--- Begin Document text ---
A taxonomy of autoconfiguration issues on MANETs is then elaborated.
4.1. MANET Autoconfiguration Goals
A MANET router needs to configure an IPv6 prefix(es) on its host
interface and/or an IPv6 address on its loopback interface. Besides,
it needs to configure a /128 and/or a link local address on its MANET
interface. A MANET router may also configure a prefix shorter than
/128 on its MANET interface provided prefix uniqueness is guaranteed
[2].
The primary goal of MANET autoconfiguration is thus to provide
mechanisms for IPv6 prefix allocation and address assignment, that
are suited for mobile ad hoc environments.
These mechanisms must address the distributed, multi-hop nature of
MANETs [2], and be able to follow topology and connectivity changes
by (re)configuring addresses and/or prefixes accordingly.
Solutions must achieve their task with (i) low overhead, due to
scarse bandwidth, and (ii) low delay, due to the dynamicity of the
topology.
--- End Document text ---
--- Begin Dataset excerpt ---
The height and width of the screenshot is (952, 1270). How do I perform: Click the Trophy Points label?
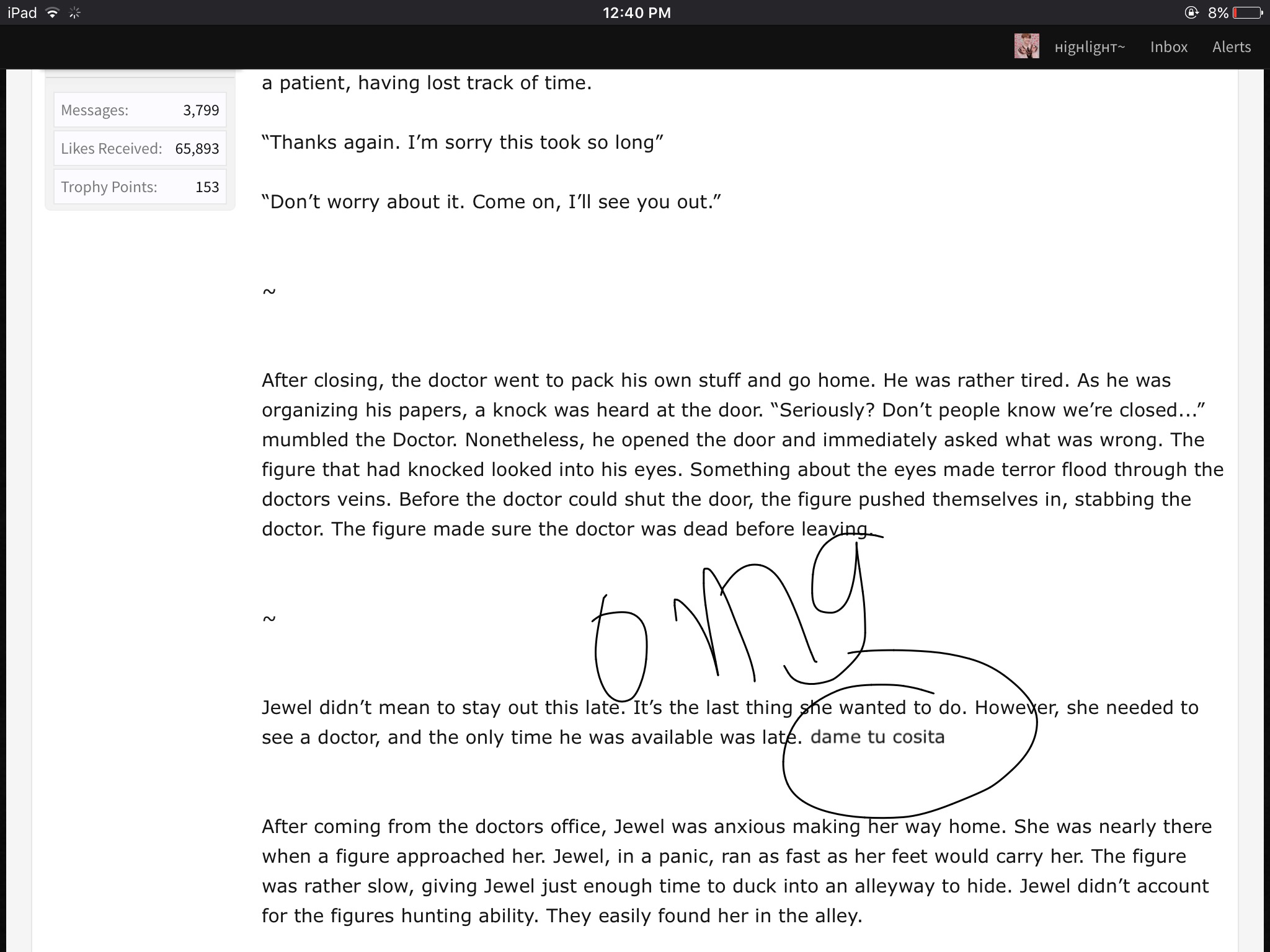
--- End Dataset excerpt ---
In the MANET autoconfiguration text, what is named as the primary goal of MANET autoconfiguration?

* **Response to the exercise**:
To provide mechanisms for IPv6 prefix allocation and address assignment that are suited for mobile ad hoc environments.